Hi,
We are currently using Aspose Words Java version 15.11.0 in our application.
We have a requirement where we need to convert the Rich Text content controls in a Word document into Plain Text content controls. Basically the requirement is to retrieve all the StructuredDocumentTag objects of type SdtType.RICH_TEXT from the Word document and covert them to StructuredDocumentTag objects of type SdtType.PLAIN_TEXT.
Basically when converting Rich Text StructuredDocumentTag into Plain Text StructuredDocumentTag, we just need to retain the text portion of the content. Because Plain Text StructuredDocumentTag can only contain text data (that i.e. only Run nodes) and it can’t contain complex objects like field codes, images etc.
# Query 1
Do we have any way to take a Rich Text content control in Word document and convert it into Plain Text content control (StructuredDocumentTag)?
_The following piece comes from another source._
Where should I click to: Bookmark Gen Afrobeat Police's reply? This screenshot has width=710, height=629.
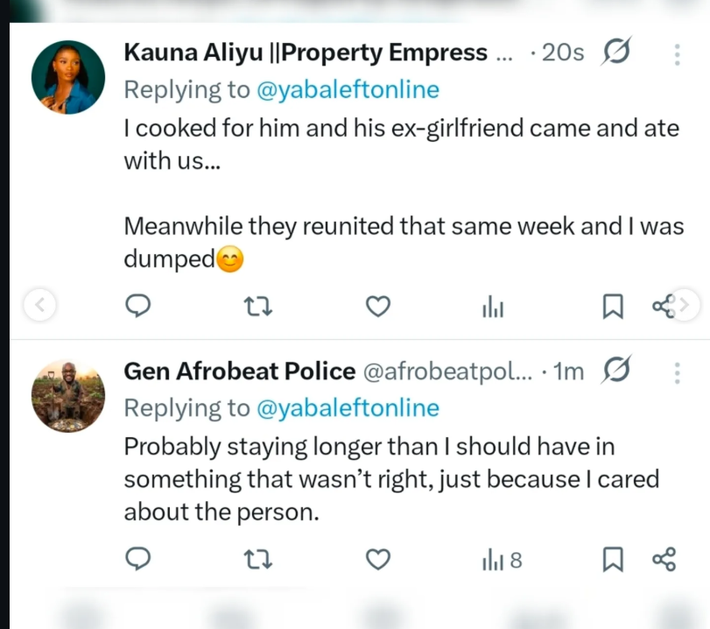tap(614, 559)
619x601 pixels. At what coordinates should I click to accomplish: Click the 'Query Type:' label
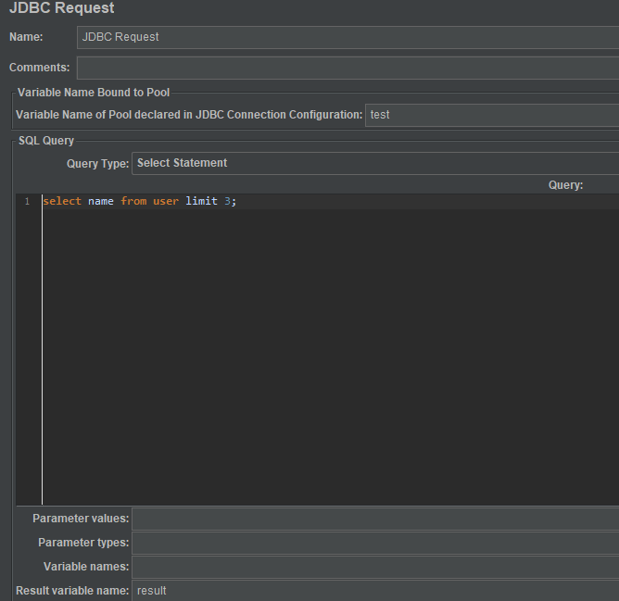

We just need to retain the plain text portion of the content during the conversion from Rich Text into Plain Text content control.
If possible if we can retain the formatting of the first character or first run node in the Rich Text content control into Plain Text content control., that will be nice…
In case if you can provide a sample code that will be nice…
# Query 2
Please refer to the attached “RichTextControls.docx”. This document has 7 rich text content controls in different places inside different kinds composite nodes…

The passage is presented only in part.